# Hiding Spot



## cheseboy

What is a good way to DIY a hiding spot. Can I take a yogurt container, cut a hole in it and put it in my aquarium? Does the ink on it hurt anything? It has been washed with soap, what can I do? Any other ways to DIY a hiding place in a quarantine tank.


----------



## LittlePuff

Try a small clay flowerpot on its side. You can get them at a Hobby Lobby or Michael's.


Kim


----------



## fishfreaks

You can also make a coconut cave...theres a post about it here in the DIY


----------



## Fishfirst

also pvc pipe works well too


----------



## IrishKittenOWar

for our plecos we use pvc and for the beta i took on of the plastic pots that my plant came in rinsed it out real well and turned it into a hiding place for the beta because i read that they like to hide soemtimes. we have 4 different pieces of pvc in the tank for two plecos that way they have a choice of where to sleep/hide however the seem to like using the same one at the same time


----------



## Reefneck

As stated above, Clay pots are great and won't leach anything into the water. You can knock a chunk out for a "door" and turn it upside down (Open end down) with the door on the side.

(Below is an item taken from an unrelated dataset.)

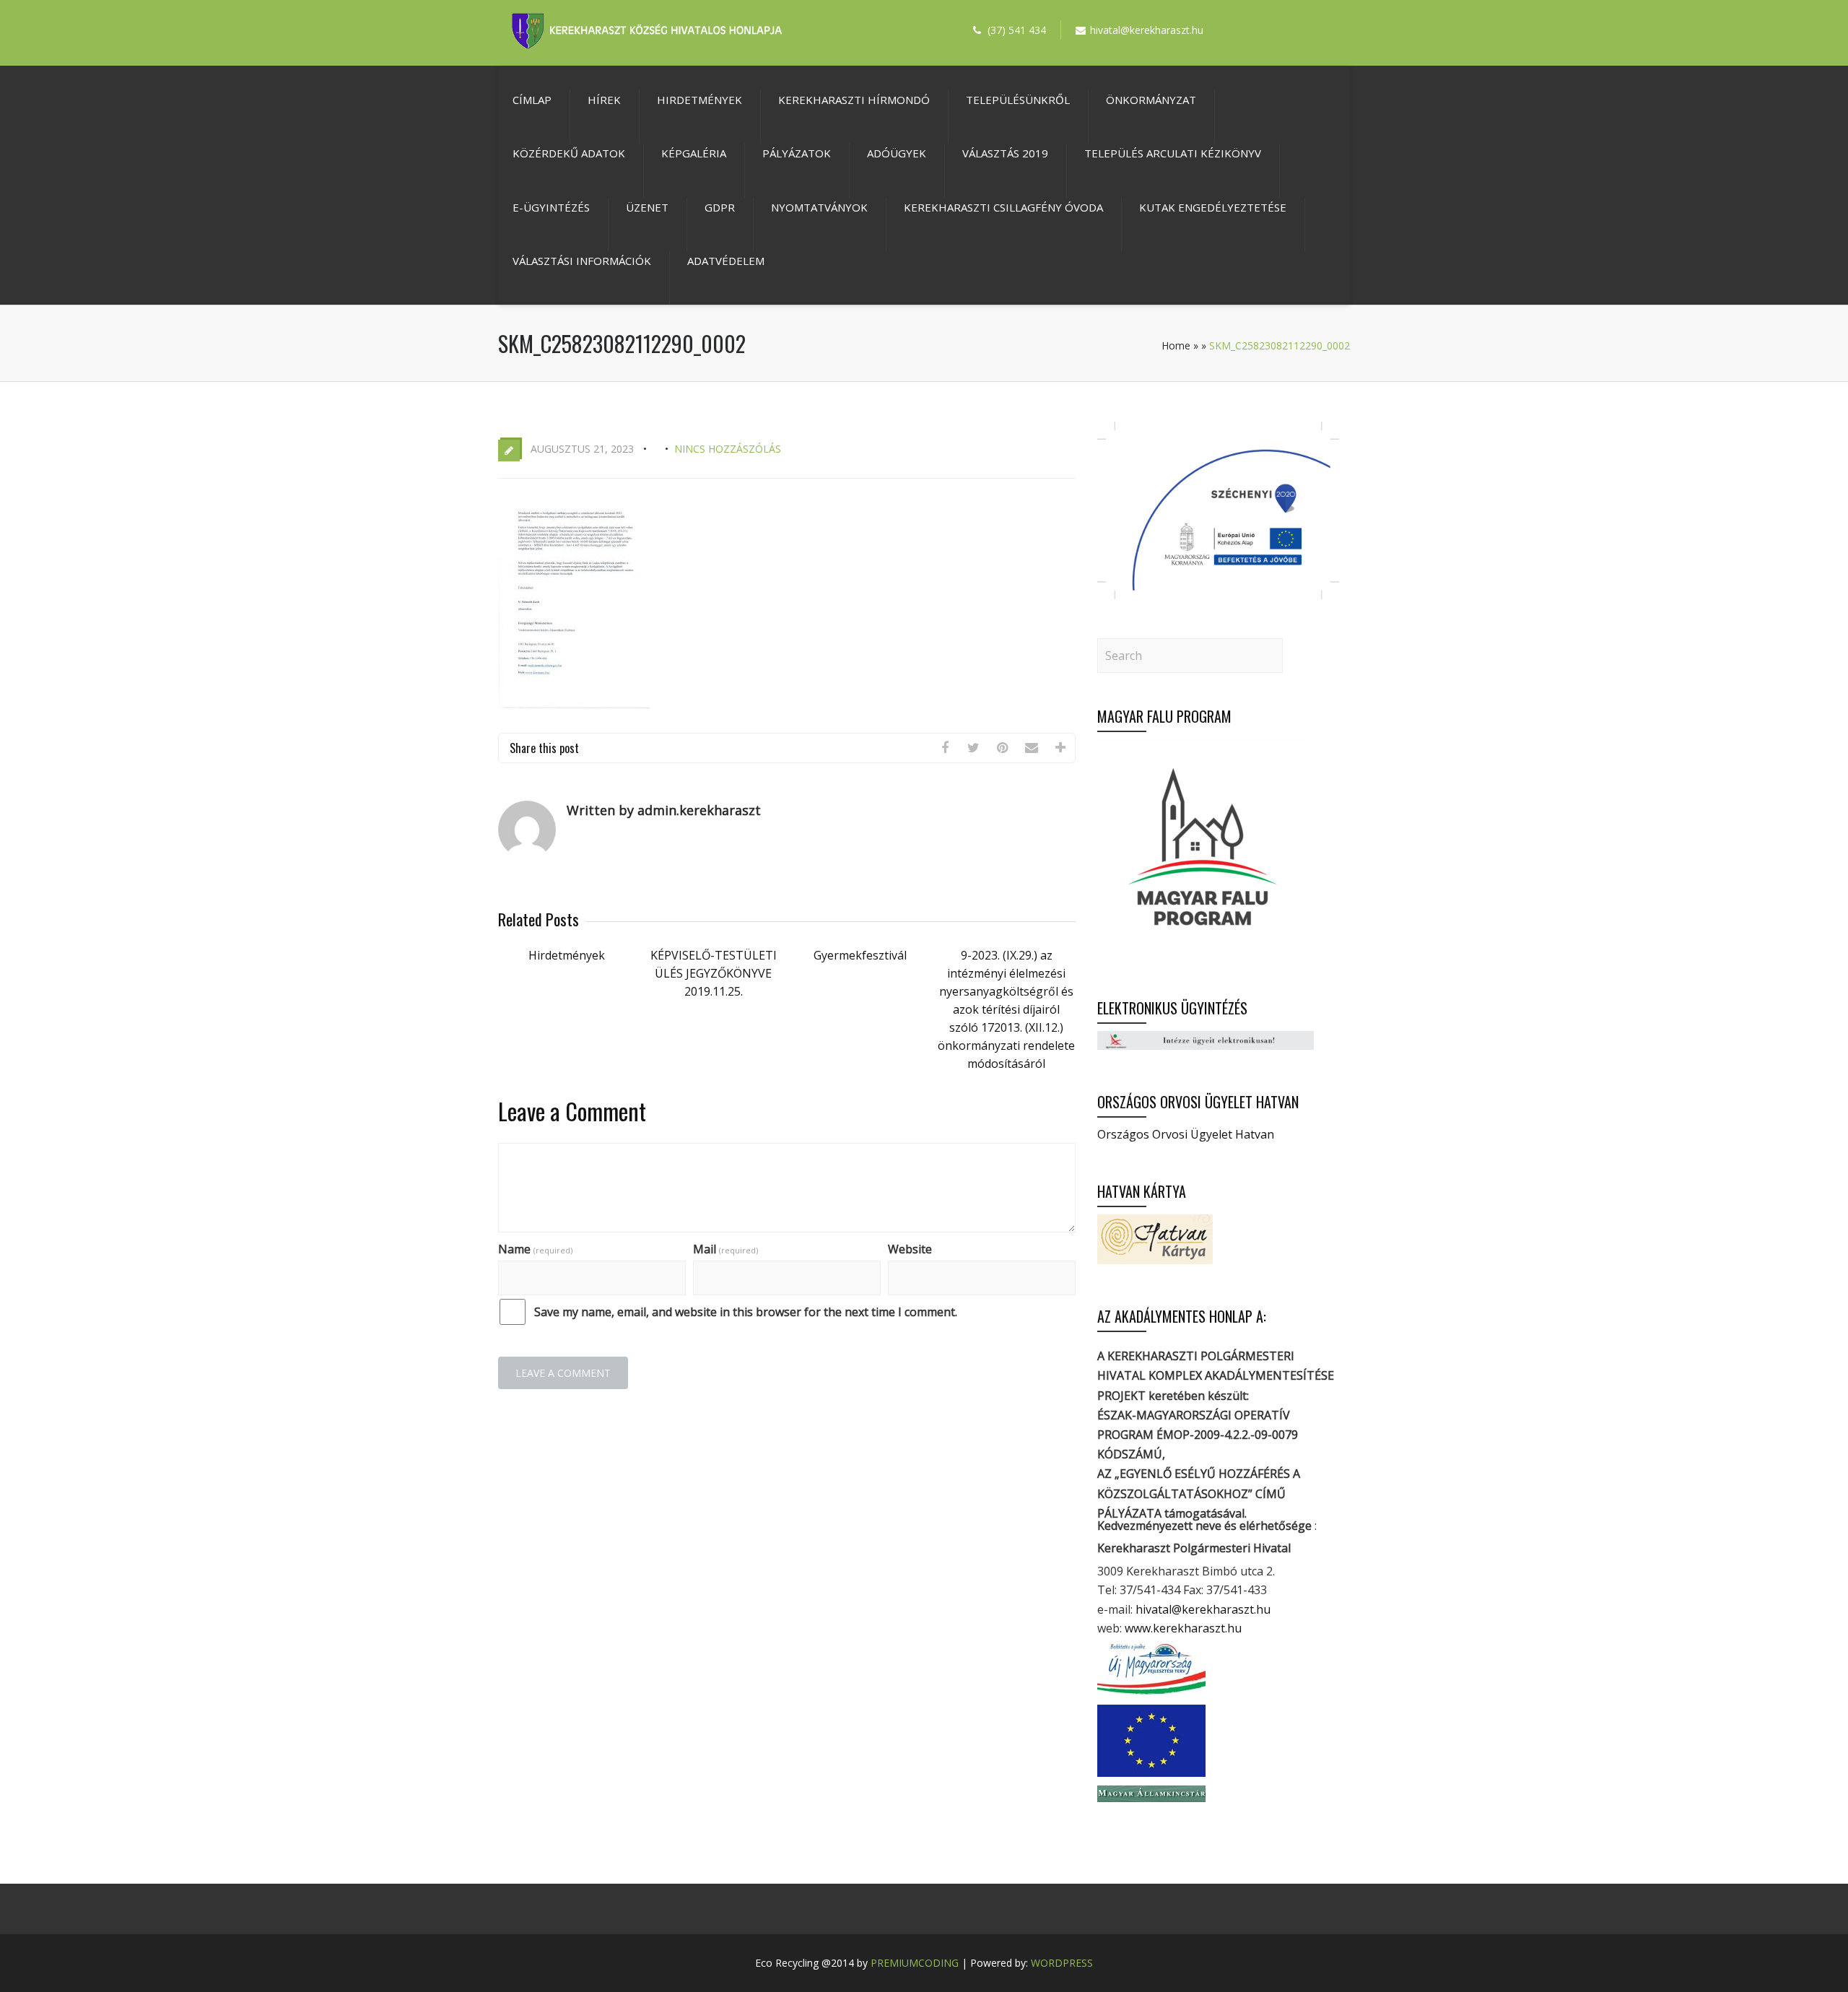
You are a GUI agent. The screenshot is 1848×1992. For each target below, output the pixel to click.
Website (910, 1249)
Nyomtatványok (819, 207)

I wouldn't use the yogurt container. The ink could leech.

Also as mentioned above....PVC is fine to use.


----------



## emc7

I use vice grips to break a "door" in clay pots. For PVC buy a PVC cutter at home depot. Much faster than using a hack saw.


----------



## FortWayneFish

I myself like using a jigsaw to cut Pvc..  

Clay Pots are my favorite, then Pvc, I also look at the dollar stores, Big Lots etc for the terra cotta birdhouses.
Remove the metal clip frm the top and the piece of wood by the door and you have a great usually cheap fish ornament. 

Paints, Inks, anything else--If you can scrape the paint off with your finger Nail It will loosen and come off in an aquarium... stay away from hand painted items....


----------



## Sprite42

Also, don't use anything that has come into contact with soap or detergents, no matter how well rinsed. 

Votive candle holders and coffee mugs are great hideys! Just make sure there is no glitter or such on them.


----------